***** Selected extract *****
The seventeenth time, they make a note to buy the product.
The eighteenth time, they curse their poverty for not allowing them to buy this terrific product.
The nineteenth time, they count their money very carefully.
The twentieth time prospects see the ad, they buy what is offering.”

Now, let’s step back for a moment and think about what actually constitutes an ad.

An ad might take the form of a normal advertisement – a page in a magazine, or a banner ad.

An ad might take the form of a glowing “news report” about the product.

An ad might take the form of a Facebook posting or a Twitter posting inserted into your news feed.

An ad might take the form of a product placement within a program that you’re watching, one that the camera just happens to focus on for a second or two.

An ad might take the form of a testimonial from an actual friend of yours, one who is trying to perhaps start a multi level marketing “business” like Amway or take advantage of some affiliate marketing.

An ad might actually run across a bunch of those things, all at once.

The thing is, most marketers understand that you tune out a lot of ads. You don’t notice most of them. That’s why they rely on repeating ads over and over and over again – if you notice only a small percentage of advertisements and product placements and Facebook insertions and news reports, if they create a ton of those things, you’ll eventually notice some of them and the idea will be placed in your head.

Humans are very good at spotlight focusing, meaning that they pay a lot of attention to a narrow thing at any given moment, and most of the time ads will fall outside of that spotlight of focus. However, sometimes ads slip into that spotlight, no matter what we do, and if we notice a particular ad enough, it’s been shown over and over again that we’ll think more highly of that product and are more likely to buy it.

Advertising works. Marketing works. If it didn’t, companies wouldn’t invest billions into advertising and marketing.

Effective frequency explains why you often see the same ads over and over again, spread in various forms across your television, your smartphone, your computer screen, the middle of the programs you watch, and even sometimes in the words of your friends. It’s because, as the quote above makes clear, repeating a particular message and showing a particular product over and over eventually pushes people over a threshold of knowing about the product and desiring the product enough to buy the product.

There is no exact recipe for effective frequency. Sometimes, only a single exposure to an is enough. At other times, it can take many exposures to an ad. The Business Dictionary defines it as “Advertising theory that a consumer has to be exposed to an ad at least three times within a purchasing cycle (time between two consecutive purchases) to buy that product.”
***** Record list *****
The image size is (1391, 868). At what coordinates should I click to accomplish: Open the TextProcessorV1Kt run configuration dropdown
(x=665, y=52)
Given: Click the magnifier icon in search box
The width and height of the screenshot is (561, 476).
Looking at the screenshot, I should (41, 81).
*****
***** Record list *****
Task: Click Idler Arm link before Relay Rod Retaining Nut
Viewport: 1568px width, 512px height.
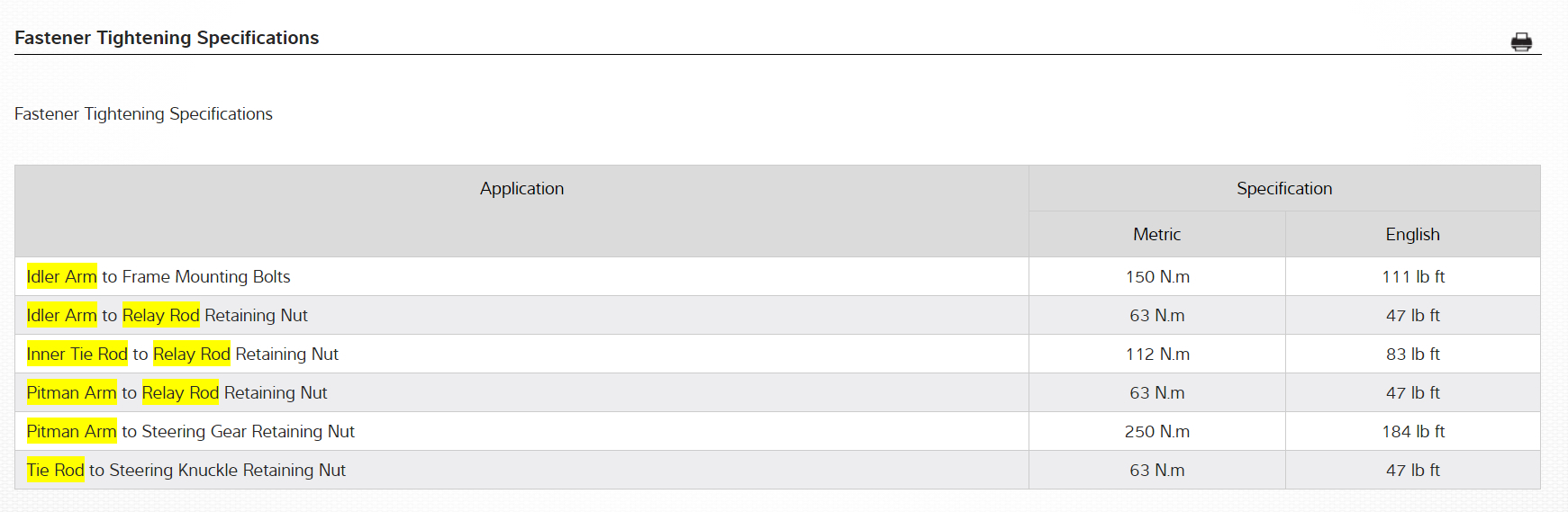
*****
***** Record list *****
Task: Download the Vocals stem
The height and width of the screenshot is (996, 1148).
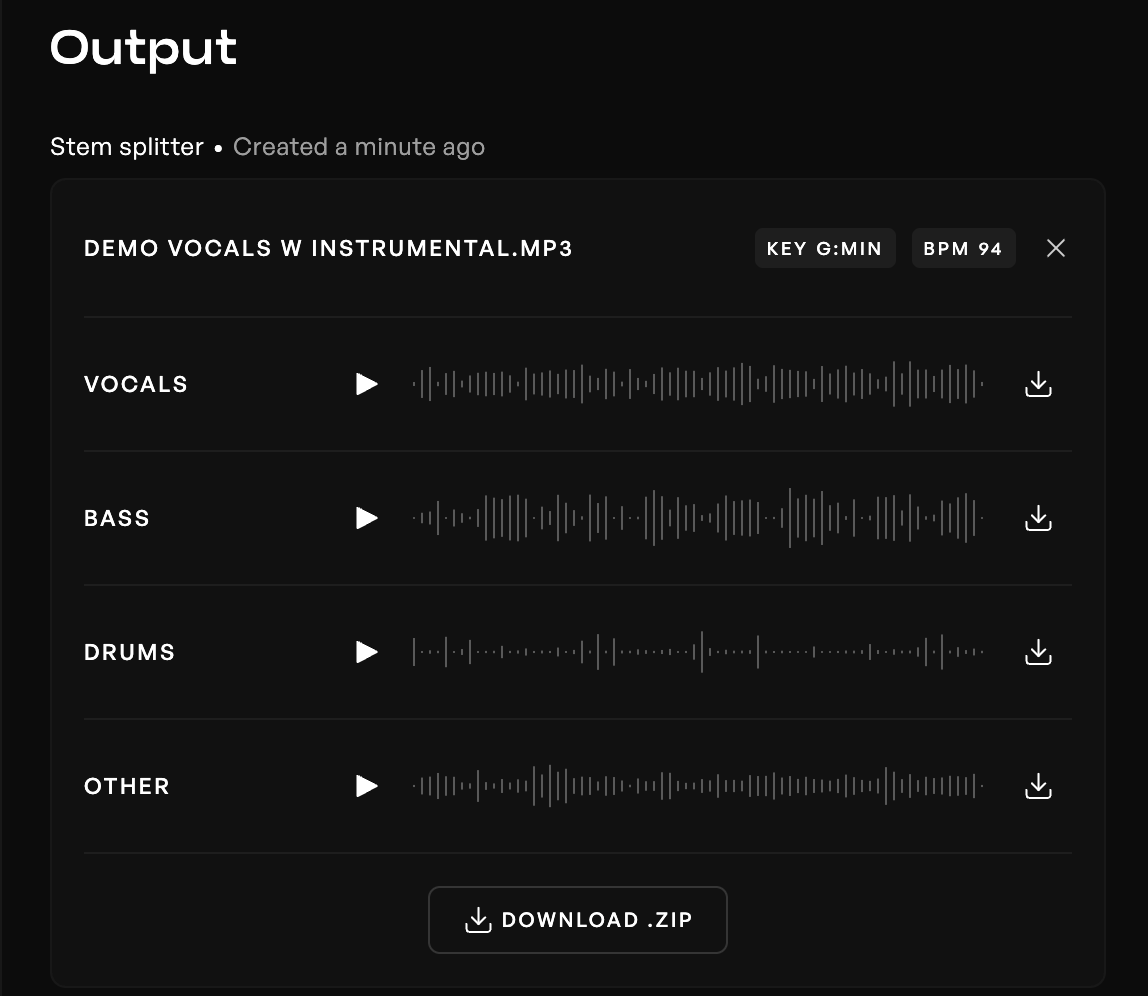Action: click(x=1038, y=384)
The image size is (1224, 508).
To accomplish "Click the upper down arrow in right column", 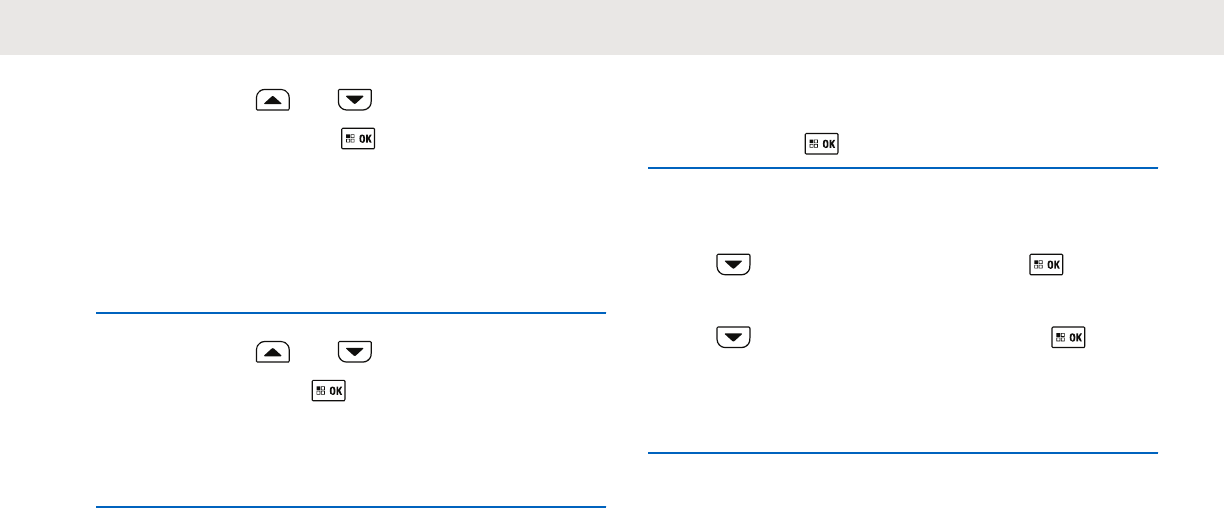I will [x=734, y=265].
*****
Stated problem
Decide whether each statement below agrees with the passage on effective frequency above. Answer yes or no for each, and quote the words of the passage that decide it. (a) Humans tend to pay a lot of attention to a narrow thing at any given moment. (b) The passage states that there is an exact recipe for effective frequency. (c) The Business Dictionary definition requires a consumer to see an ad at least five times within a purchasing cycle.

Full response
(a) Yes: "they pay a lot of attention to a narrow thing at any given moment"
(b) No: "There is no exact recipe for effective frequency."
(c) No: "exposed to an ad at least three times within a purchasing cycle"